生産者の高齢化と後継者不足、周辺の都市化進行もあり、市街化区域農地は減り続けています。平成5年12.8万ヘクタールが平成26年には6.3万ヘクタールと、ほぼ半減したのです。都市計画法では、市街化区域は宅地化を促進すべき地域と定義づけられており、都道府県や市町村が行う都市計画上の規制や政策も宅地化を後押ししています。
そうした中で、市街化区域農地の転用はどんな流れになっているのでしょう。市街化調整区域内の農地と異なるのでしょうか?
市街化区域農地の転用手続き
市街化区域農地の転用は、許可制ではなく届け出制です。1970年の農地法改正で、市街化区域農地の宅地化を促進するために届け出制に緩和されたのです。具体的には、各市町村の農業委員会に届出書を提出し、受理されれば転用が認められます。受理までの流れは自治体によって若干異なり、書類に不備が無ければ翌日には受理する自治体もあれば、転用による紛争の可能性がある場合には一旦農業委員会で審議する自治体もあります。
農地転用は、所有者が変わらず農地以外の用途に変更するケース(4条転用)と、所有者そのものが移転するケース(5条転用)に分かれ、届け出内容が異なります。
市街化調整区域内農地の転用手続き
都市計画法では、無秩序な宅地化の拡大を防止するために、都市計画区域を市街化区域と市街化調整区域に区分(これを線引きと呼びます)することとしています。市街化調整区域は宅地化を抑制すべき区域として、開発行為は原則として認められません。

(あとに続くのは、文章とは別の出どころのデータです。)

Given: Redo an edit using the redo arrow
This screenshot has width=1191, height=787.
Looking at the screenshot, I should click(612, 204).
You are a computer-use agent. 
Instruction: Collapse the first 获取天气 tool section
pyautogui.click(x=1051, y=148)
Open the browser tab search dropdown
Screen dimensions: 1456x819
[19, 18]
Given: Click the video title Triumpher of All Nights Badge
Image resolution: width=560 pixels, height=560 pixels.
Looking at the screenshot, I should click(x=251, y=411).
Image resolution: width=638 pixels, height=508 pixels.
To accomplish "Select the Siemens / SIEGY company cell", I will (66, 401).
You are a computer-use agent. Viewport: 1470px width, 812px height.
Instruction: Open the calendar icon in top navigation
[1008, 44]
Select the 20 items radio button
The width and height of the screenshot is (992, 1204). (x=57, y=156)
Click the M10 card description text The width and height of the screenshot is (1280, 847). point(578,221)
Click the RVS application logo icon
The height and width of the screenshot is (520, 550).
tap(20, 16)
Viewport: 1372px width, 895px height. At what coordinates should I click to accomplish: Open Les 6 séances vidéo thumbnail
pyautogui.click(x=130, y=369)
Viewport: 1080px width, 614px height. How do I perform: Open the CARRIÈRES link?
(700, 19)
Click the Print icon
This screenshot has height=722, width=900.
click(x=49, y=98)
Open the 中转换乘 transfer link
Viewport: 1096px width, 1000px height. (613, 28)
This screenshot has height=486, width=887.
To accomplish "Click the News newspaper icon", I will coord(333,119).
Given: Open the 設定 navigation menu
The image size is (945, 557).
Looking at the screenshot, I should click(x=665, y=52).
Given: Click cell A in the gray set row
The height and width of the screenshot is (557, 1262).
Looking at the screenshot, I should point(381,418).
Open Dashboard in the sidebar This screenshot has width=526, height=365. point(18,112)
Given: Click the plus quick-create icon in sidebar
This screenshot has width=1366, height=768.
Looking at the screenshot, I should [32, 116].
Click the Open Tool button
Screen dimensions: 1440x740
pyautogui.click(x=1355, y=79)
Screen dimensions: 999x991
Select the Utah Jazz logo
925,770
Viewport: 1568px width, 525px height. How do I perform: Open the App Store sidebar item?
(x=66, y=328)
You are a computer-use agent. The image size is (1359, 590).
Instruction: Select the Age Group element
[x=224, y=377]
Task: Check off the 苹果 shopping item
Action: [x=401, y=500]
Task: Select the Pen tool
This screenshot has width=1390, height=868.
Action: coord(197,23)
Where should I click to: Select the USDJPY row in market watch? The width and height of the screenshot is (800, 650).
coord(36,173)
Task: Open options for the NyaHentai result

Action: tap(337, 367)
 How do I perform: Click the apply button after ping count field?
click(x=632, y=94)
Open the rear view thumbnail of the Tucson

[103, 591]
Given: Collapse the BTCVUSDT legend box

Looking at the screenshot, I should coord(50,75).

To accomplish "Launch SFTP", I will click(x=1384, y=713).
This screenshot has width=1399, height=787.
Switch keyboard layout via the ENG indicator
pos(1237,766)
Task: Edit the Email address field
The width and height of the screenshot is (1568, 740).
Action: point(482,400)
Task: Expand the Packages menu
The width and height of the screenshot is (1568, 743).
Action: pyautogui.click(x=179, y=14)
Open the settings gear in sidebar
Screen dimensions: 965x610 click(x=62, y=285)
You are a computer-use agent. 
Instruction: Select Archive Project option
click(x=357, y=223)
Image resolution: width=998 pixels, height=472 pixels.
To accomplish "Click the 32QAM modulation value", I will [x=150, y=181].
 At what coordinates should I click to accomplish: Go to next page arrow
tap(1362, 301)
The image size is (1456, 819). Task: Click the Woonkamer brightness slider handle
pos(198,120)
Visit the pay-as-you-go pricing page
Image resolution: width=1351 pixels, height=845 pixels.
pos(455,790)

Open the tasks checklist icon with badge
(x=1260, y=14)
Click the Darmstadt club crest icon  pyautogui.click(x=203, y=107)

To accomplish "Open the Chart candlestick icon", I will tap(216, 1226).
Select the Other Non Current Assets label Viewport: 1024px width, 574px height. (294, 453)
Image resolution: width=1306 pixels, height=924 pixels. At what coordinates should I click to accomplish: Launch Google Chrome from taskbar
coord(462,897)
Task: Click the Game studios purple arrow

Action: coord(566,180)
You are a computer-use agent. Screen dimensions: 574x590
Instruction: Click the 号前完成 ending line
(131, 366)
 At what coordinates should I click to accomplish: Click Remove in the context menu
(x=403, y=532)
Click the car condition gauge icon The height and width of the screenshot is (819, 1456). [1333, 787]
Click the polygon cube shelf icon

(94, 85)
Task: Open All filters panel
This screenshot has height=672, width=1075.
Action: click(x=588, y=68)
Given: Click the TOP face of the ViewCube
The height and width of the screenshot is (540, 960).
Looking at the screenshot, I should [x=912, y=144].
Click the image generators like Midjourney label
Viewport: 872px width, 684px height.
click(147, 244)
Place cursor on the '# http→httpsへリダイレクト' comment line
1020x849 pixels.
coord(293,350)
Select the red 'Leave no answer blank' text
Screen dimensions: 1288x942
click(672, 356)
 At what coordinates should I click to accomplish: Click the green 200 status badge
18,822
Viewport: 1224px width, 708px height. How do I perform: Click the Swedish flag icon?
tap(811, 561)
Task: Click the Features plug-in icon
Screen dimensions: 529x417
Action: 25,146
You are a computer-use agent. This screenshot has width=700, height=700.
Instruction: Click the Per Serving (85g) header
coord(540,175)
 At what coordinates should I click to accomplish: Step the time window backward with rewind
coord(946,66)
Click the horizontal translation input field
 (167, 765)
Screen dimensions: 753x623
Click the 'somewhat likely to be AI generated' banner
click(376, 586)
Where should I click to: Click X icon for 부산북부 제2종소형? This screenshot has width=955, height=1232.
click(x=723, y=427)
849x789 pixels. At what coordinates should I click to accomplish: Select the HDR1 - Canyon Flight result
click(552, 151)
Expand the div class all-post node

農地の転用も届け出制ではなく許可が必要です。具体的には、以下の手続きを踏みます。
・農業委員会での議決を得る
・都道府県知事に意見書を提出する(規制緩和により、一部の都道府県は特定の市に権限を委譲)
・農業会議等での諮問
・30アールを超える農地転用の場合には農林水産省(地方農政局)と協議
・知事より申請者に通知
転用の許可基準は、その農地の区分(第1種-第3種農地等)によって異なります。